If Taraxacum officinale is the insects’ spring saviour here, then Dipsacus fullonum – teasel – is on track to keep them nectar-fuelled throughout next summer, before its seeds help to fatten goldfinches next autumn and winter. There are spiny, self-sown teasel rosettes everywhere right now, elbowing out any competition, and I will have to summon up some reluctant ruthlessness to uproot them – or face being impaled amid a wild, vicious forest of skin-tearing triffids next summer (I jest not). Teasels are biennial, so the plants sending their tap roots down now will flower next year; the smaller ones are easy enough to pull up, but the bigger rosettes are anchored firm. A few can stay where they are, but for the others, tough love and tough gloves are required. Wish me luck.
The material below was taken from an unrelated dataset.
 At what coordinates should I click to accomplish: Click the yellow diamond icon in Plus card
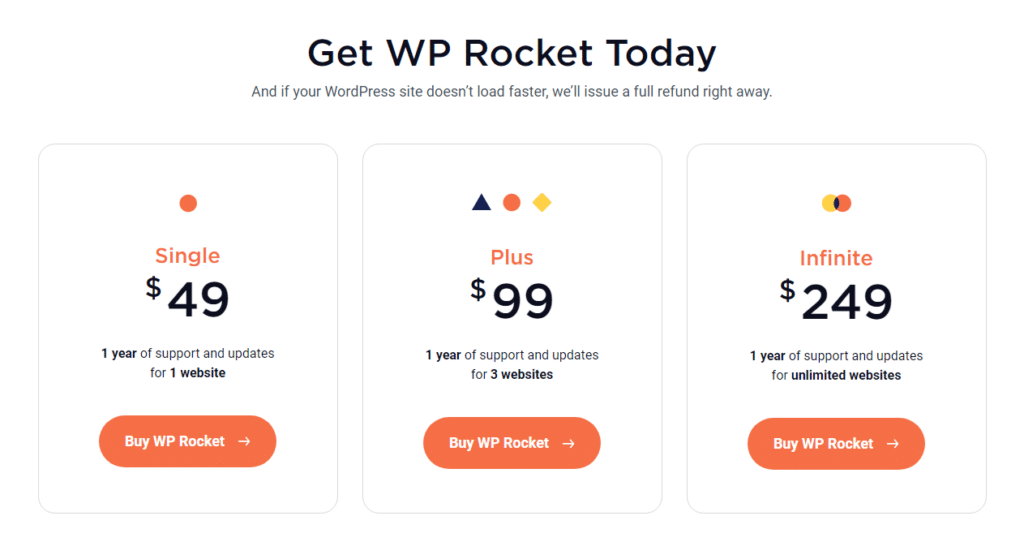[542, 203]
I’ll need to keep an unmerciful head on to finally bring the encroaching brambles to heel. The moment I saw the fattening flower buds I should have run for the loppers, but I got dragged back to key-tapping. When I checked again, it was bramble-blossom time, and the vicious stems were abuzz with clouds of darting hoverflies, bumble and honey bees, and butterflies. Mercifulness won the toss. Even now I’m wavering, seduced daily by each freshly ripened blackberry into staying their execution… just another week? Their end will come, and I’ll have the last laugh, feeding their long, thorny briars into my shredder (their chopped remains get piled in a heap to rot down over two to three years).
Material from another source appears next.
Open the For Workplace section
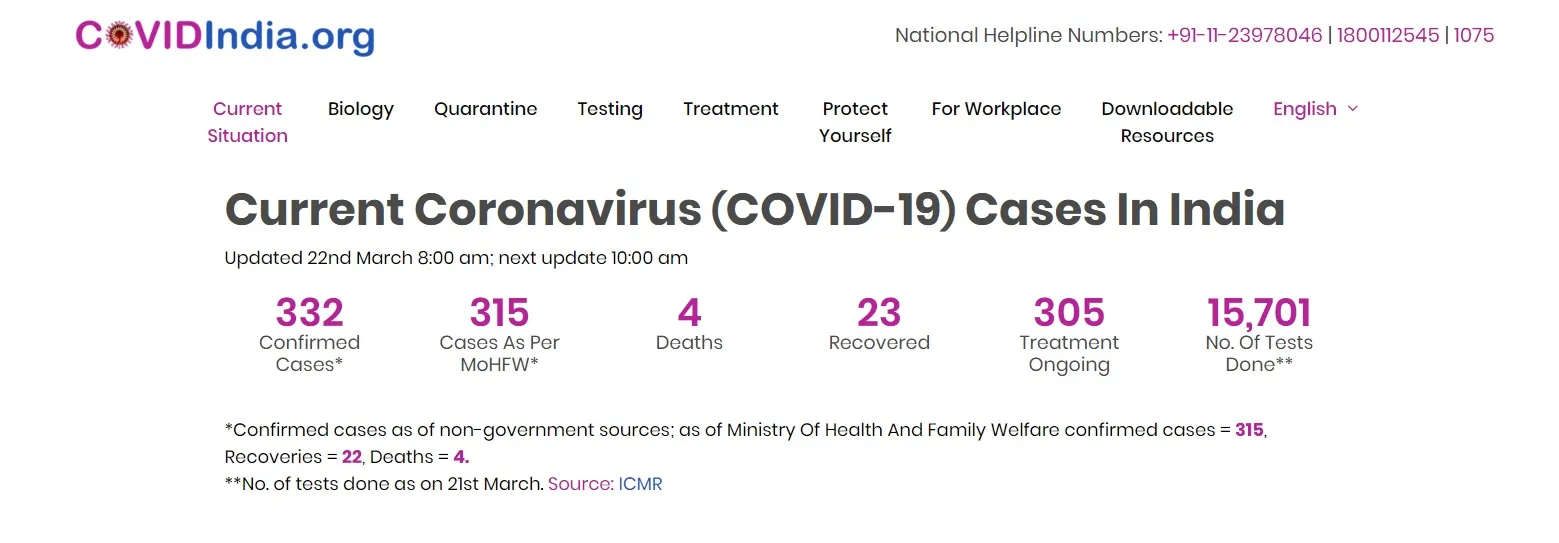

Once the bramble flowers have faded, insect life here alights on another of my garden’s native stalwarts: wild angelica (Angelica sylvestris). All of airborne life is drawn to their pungent umbels on fine summer days, blowflies vying with hoverflies, beetles, and wasps big and small, all doing good things in the garden and greenhouse. Hoverfly larvae devour aphids. Our big, common wasps eat problem caterpillars; smaller, unfamiliar parasitoid wasps lay their eggs inside aphids (and caterpillars), and their grubs eat them alive. Angelica sheds masses of seeds, but relatively few come up, so I can be selective in which plants stay or go.
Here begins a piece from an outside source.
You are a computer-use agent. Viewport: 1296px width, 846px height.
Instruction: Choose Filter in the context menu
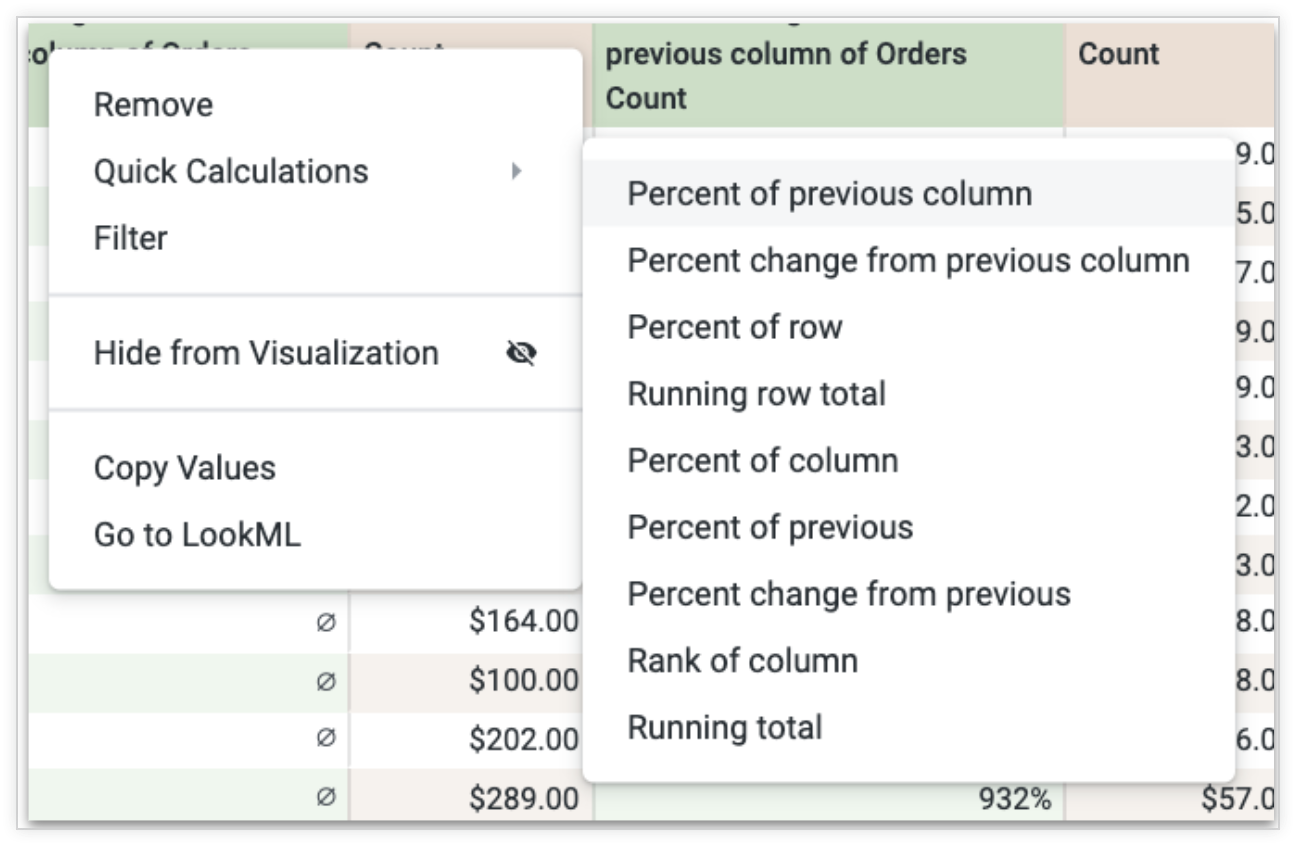(130, 238)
‘Being selective’ sounds easy, but there’s one plant I simply can’t bring myself to pull up. It reaches barely six inches tall, has humble but exquisite purple flowers, and grows here in a beautiful, feral way, bringing a sense of continuity and connection laden with memories. Its seeds were scattered soon after I arrived here 16 years ago, and it’s taken its time to settle in. But now it’s off, running wild and free. It’s a viola that still grows in the cracks and paths in my aunty’s garden – the garden where I took my first tottering steps into growing things, when clay pots were all we had.
Sensible, ruthless, merciless: none of these cut it when it comes to my violas – and they never will. I’m happy for the violas and – if I’m honest – the foxgloves, the herb Roberts and the dandelions, to outpace and outwit me, and to follow their tameless ways. These wild, rebellious streaks help to make my garden grow.